— SELECTED PASSAGE —
[Start of section]

Why We Fall?
Have you wondered why we fall especially as we get older? And, can anything be done to prevent them? Falls are a bigger problem than many believe and do not receive the attention they should.
Many conditions contribute to falling. These are called risk factors. The good news is that many of these risk factors can be changed or modified to help prevent falls. Reasons for falls include:
- Lower body weakness. Loss of muscle mass as we age is called sarcopenia.
- Vitamin D deficiency.
- Difficulties with walking and balance.
- Medications such as tranquilizers, sedatives, or antidepressants. Even some over-the-counter medicines can affect balance.
- Vision problems
- Foot pain or poor footwear
- Home hazards or dangers such as broken or uneven steps, and throw rugs or clutter that can be tripped over.
Most falls are caused by a combination of risk factors. The more risk factors a person has, the greater their chances of falling.
Poly-pharmacy (use of several medications at once) is a huge problem in the elderly and attempts should be made to reduce the number of medications to as few as possible.

[End of section]

— ACTION ITEM A —
List every reason for falls that appears in the bulleted list of the article on falls.
— ACTION ITEM B —
Copy the part of the article on falls starting with "Many conditions contribute" and going on through "walking and balance.".

— EXCERPTED RECORDS —
[Start of section]

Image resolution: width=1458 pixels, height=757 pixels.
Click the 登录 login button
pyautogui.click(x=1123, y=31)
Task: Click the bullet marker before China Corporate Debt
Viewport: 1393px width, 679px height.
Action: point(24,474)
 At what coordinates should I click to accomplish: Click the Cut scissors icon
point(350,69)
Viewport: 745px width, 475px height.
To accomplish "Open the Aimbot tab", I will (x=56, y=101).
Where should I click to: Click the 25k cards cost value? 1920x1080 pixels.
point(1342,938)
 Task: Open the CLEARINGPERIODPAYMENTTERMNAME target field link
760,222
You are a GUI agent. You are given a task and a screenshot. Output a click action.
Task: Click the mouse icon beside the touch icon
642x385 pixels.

[End of section]

— WRITTEN RESPONSE A —
- Lower body weakness
- Vitamin D deficiency
- Difficulties with walking and balance
- Medications such as tranquilizers, sedatives, or antidepressants
- Vision problems
- Foot pain or poor footwear
- Home hazards or dangers such as broken or uneven steps, and throw rugs or clutter that can be tripped over

— WRITTEN RESPONSE B —
Many conditions contribute to falling. These are called risk factors. The good news is that many of these risk factors can be changed or modified to help prevent falls. Reasons for falls include:
- Lower body weakness. Loss of muscle mass as we age is called sarcopenia.
- Vitamin D deficiency.
- Difficulties with walking and balance.